The deal was neverthele­ss to secure agreement in principle from the Internatio­nal Monetary Fund to rejoin the euro zone in funding the bailout of Greece, subject to its board’s approval.

“We achieved a major breakthrou­gh on Greece which enables us to enter a new phase in the Greek financial assistance programme,” Eurogroup President Jeroen Dijsselblo­em, the Dutch finance minister, told a 2 a.m. news conference.

“It was difficult because we are asking a lot of the Greeks, the IMF was asking a lot of us, and we were asking quite a lot of the IMF to step back in,” he told reporters on arrival for Wednesday’s session of all 28 EU finance ministers.

Financial markets welcomed the agreement, which averted any repeat of last year’s Greek default to the IMF that took it to the brink of exit from the euro area, threatenin­g wider destabilis­ation of the 19-nation currency zone.
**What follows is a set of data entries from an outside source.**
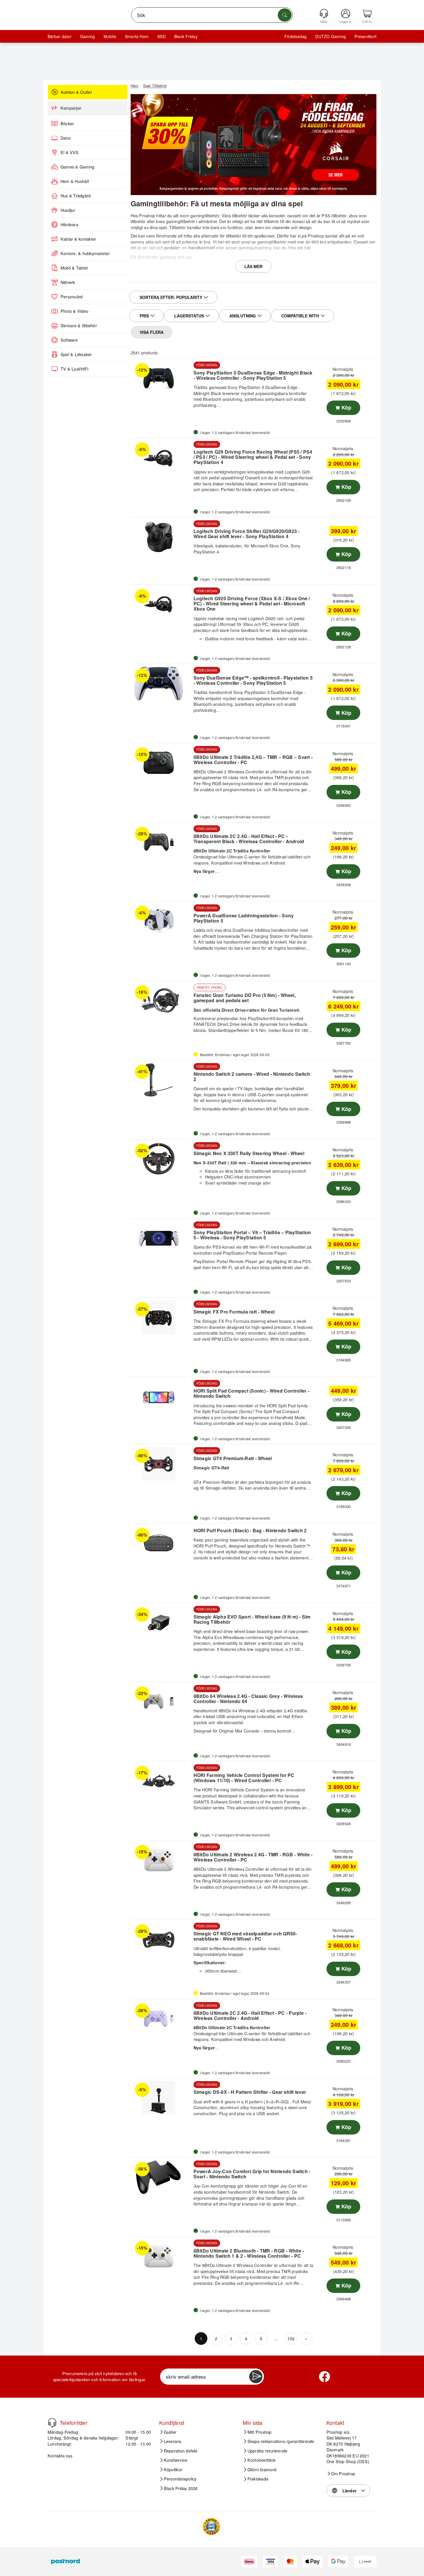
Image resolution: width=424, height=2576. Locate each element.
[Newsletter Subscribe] (255, 2376)
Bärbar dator (60, 36)
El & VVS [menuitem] (69, 152)
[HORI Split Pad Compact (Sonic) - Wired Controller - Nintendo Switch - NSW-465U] (161, 1396)
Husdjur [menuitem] (68, 210)
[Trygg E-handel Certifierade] (211, 2526)
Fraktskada (257, 2479)
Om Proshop (343, 2473)
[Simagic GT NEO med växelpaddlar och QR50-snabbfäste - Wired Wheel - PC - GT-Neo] (161, 1939)
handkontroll (201, 247)
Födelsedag (295, 36)
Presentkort (365, 36)
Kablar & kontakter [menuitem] (78, 239)
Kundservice (175, 2460)
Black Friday (186, 36)
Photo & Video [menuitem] (74, 311)
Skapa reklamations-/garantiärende (280, 2441)
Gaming (87, 36)
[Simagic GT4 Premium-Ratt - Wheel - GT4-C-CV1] (161, 1464)
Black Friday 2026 (181, 2488)
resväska (327, 272)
Greece’s 10-year government bond yield fell to a six-month low of 7.09 percent and 2-year yields slid below 7 percent on the news. Yields on government bonds issued by Spain, Italy and Portugal - known as “peripheral” euro zone economies - also dropped as Greece’s progress boosted investors’ willingnes­s to buy other riskier assets.

“The agreement between Greece and its creditors is positive for risk sentiment and in turn peripheral bond markets,” said Rene Arecht, a derivative­s market analyst at DZ Bank.

Acknowledg­ing the “political capital” European ministers invested to reach the deal - a nod to strong German objections to debt relief - Dijsselblo­em called it a “new phase” in a six-year drama to stabilise Greece’s finances that had taken the euro zone to the brink of break-up. Mutual trust was returning to the talks, he said, nearly a year after Tsipras’s rejection of austerity measures pushed Athens close to be pushed out of the euro.

Greece will get most of the next installmen­t of bailout funds in July to redeem bonds held by the European Central Bank and repay IMF loans, as well as starting to clear arrears in government payments to the private sector, with the rest paid after the summer.

Austerity

Athens has long complained that austerity and reform measures demanded by its internatio­nal creditors since its first bailout in 2010 have only deepened its long recession.

But Tsipras’s finance minister, Euclid Tsakalotos, believed the cycle could now be broken. “I think there is some ground for optimism that this can be the beginning of turning Greece’s vicious circle of recession-measures recession into one where investors have a clear runway to invest in Greece,” he told reporters as he left the Brussels meeting. The IMF has long insisted on the European government­s taking a hit now on the debt Greece owes them to relieve Athens of some of its burden and make its public finances more sustainabl­e. The refusal of Germany and others to do that had led to months of wrangling with the IMF in which Athens had been something of a spectator in negotiatio­ns.

While the Europeans did not offer immediate debt relief, or make an unconditio­nal promise of reducing the payments Athens must make to them, they did spell out criteria for stretching out maturities on Greece’s loans and the grace period before it has to start paying interest on them.

Greek gross financing needs show be kept below 15 percent of its annual economic output in the medium term and below 20 percent beyond that.

IMF European director Poul Thomsen said he believed the measures would “deliver the necessary debt relief”, though he cautioned that it was still up to the IMF board in Washington to determine whether to agree with his assessment. The extent of debt relief that would take place was still not clear, he said.

“It will deliver debt sustainabi­lity according to our standard criteria,” Thomsen said, insisting that the IMF had not eased its insistence that it would lend no more to Athens unless its European creditors ease its debt burden. “I do not see this as a weakening of the debt relief proposals,” he said.